MULTEXT-East V3: http://nl.ijs.si/ME/V3/
MULTEXT-East resources are a multilingual dataset for language
engineering research and development. This dataset contains, for
Bulgarian, Croatian, Czech, English, Estonian, Hungarian, Lithuanian,
Resian, Romanian, Russian, Serbian, and Slovene, some or all of the
following resources:
- MULTEXT-East morphosyntactic specifications (free)
- MULTEXT-East morphosyntactic lexica (licence)
- MULTEXT-East morphosyntactically annotated "1984" corpus (licence)
- MULTEXT-East comparable corpus (licence)
- MULTEXT-East parallel speech corpus (free)
- and associated documentation (free).
The resources comply with the EAGLES and TEI recommendations and are
freely available for research use - to get access to the licenced
resources, you need to fill out and submit the on-line licence.

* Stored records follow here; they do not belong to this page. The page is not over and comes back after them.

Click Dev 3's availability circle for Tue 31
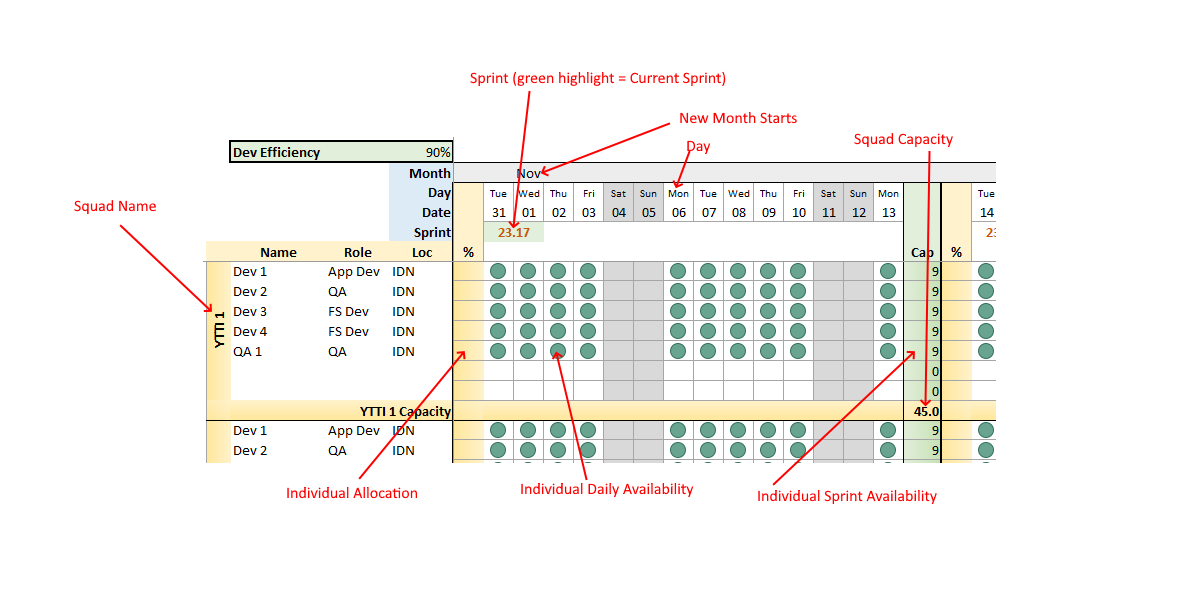 point(498,311)
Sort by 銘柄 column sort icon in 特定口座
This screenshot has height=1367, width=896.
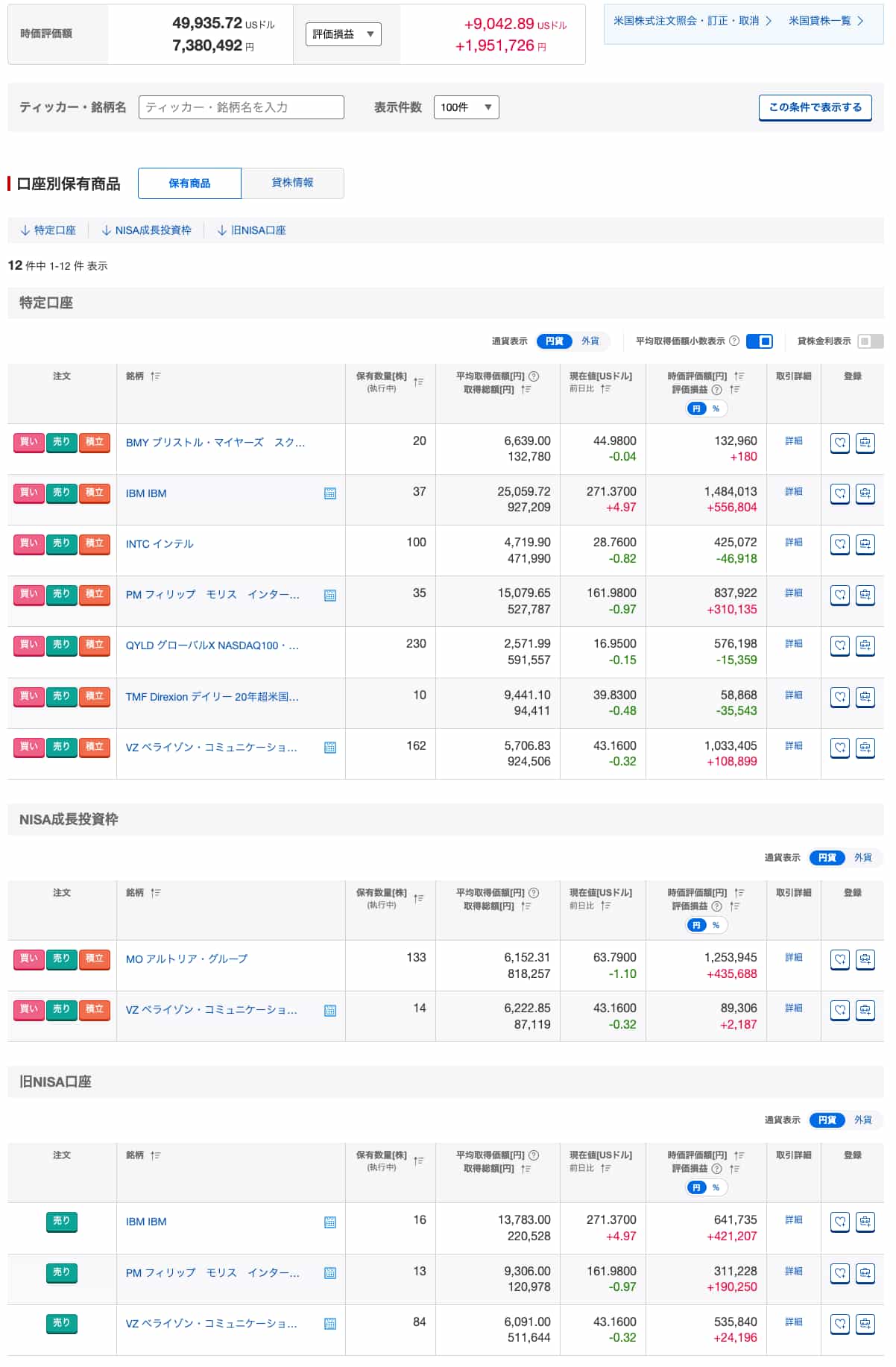[155, 376]
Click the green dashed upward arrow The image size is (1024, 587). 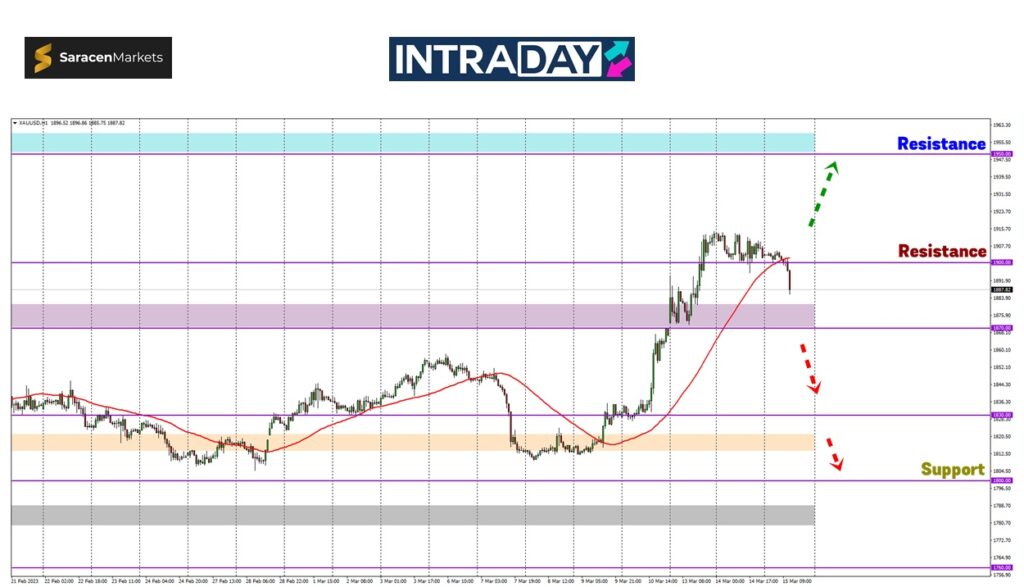823,193

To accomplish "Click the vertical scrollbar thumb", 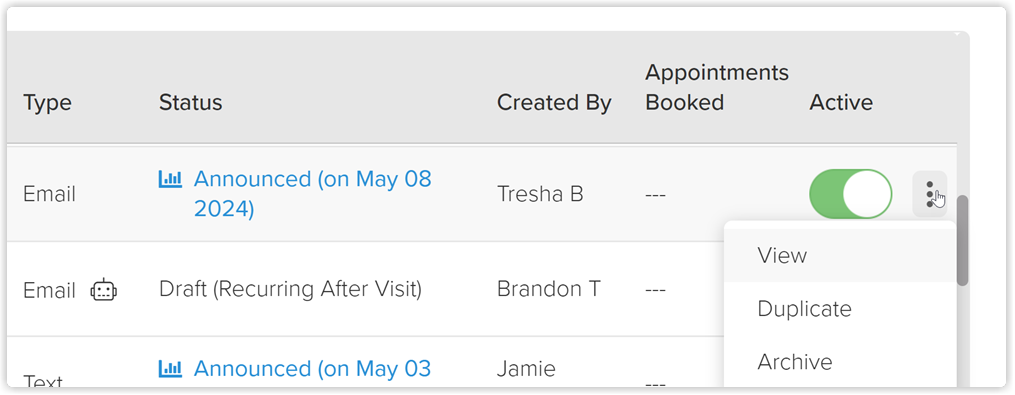I will tap(963, 240).
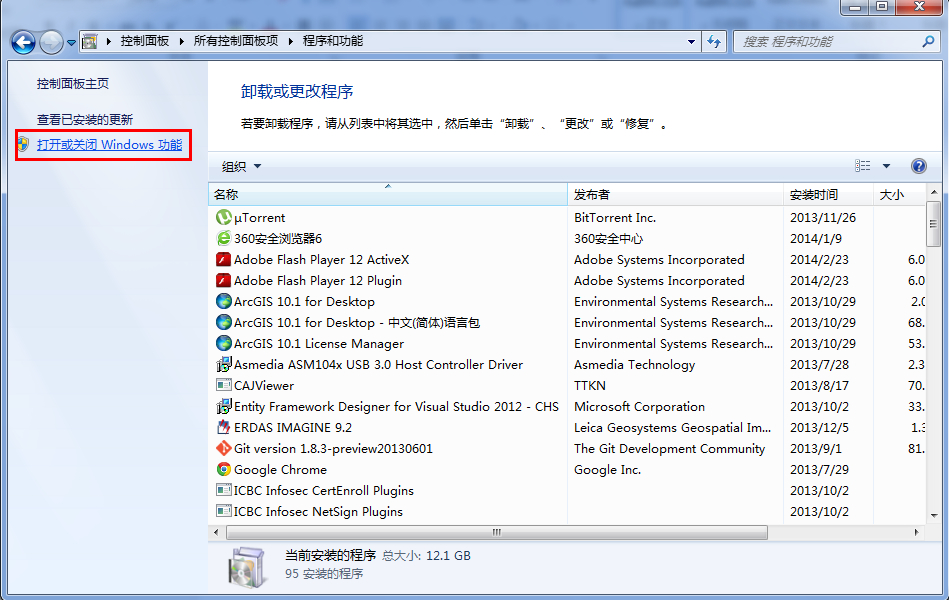Click the Git version 1.8.3 icon
Image resolution: width=949 pixels, height=600 pixels.
(222, 448)
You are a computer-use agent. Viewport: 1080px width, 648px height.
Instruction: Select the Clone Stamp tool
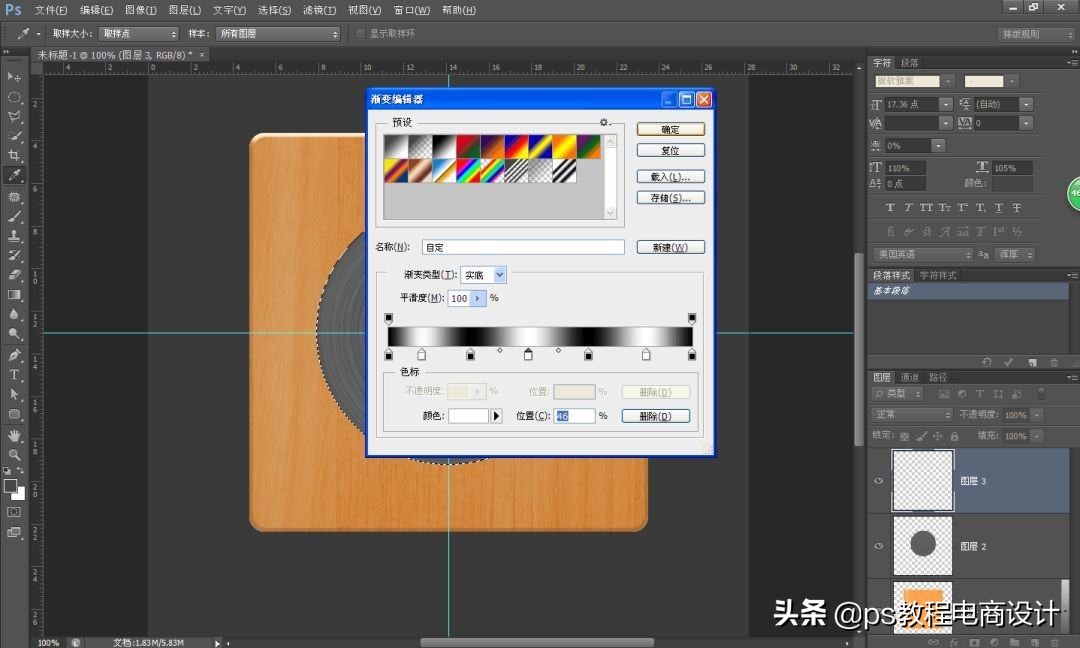coord(14,234)
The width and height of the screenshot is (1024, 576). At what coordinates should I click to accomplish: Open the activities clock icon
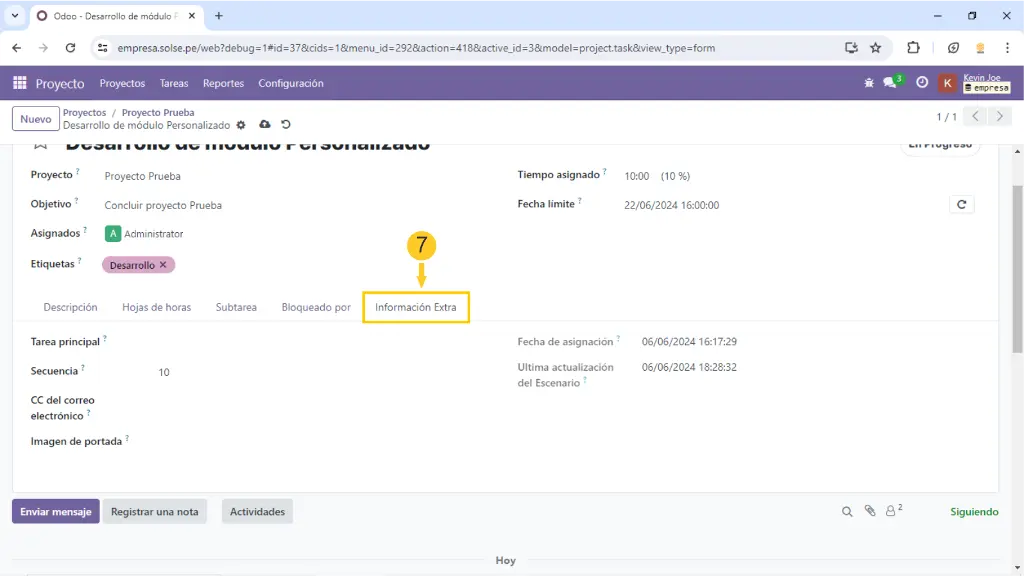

What's new in this edition?
- all corpora now encoded in XML TEI P4
- joins together the resources from Version 1 (1998) and Version 2 (2002)
- adds Serbian annotated "1984" and Resian morphosyntactic specifications
- an updated bibliography
- many errors from previous versions corrected
- and probably some new ones introduced...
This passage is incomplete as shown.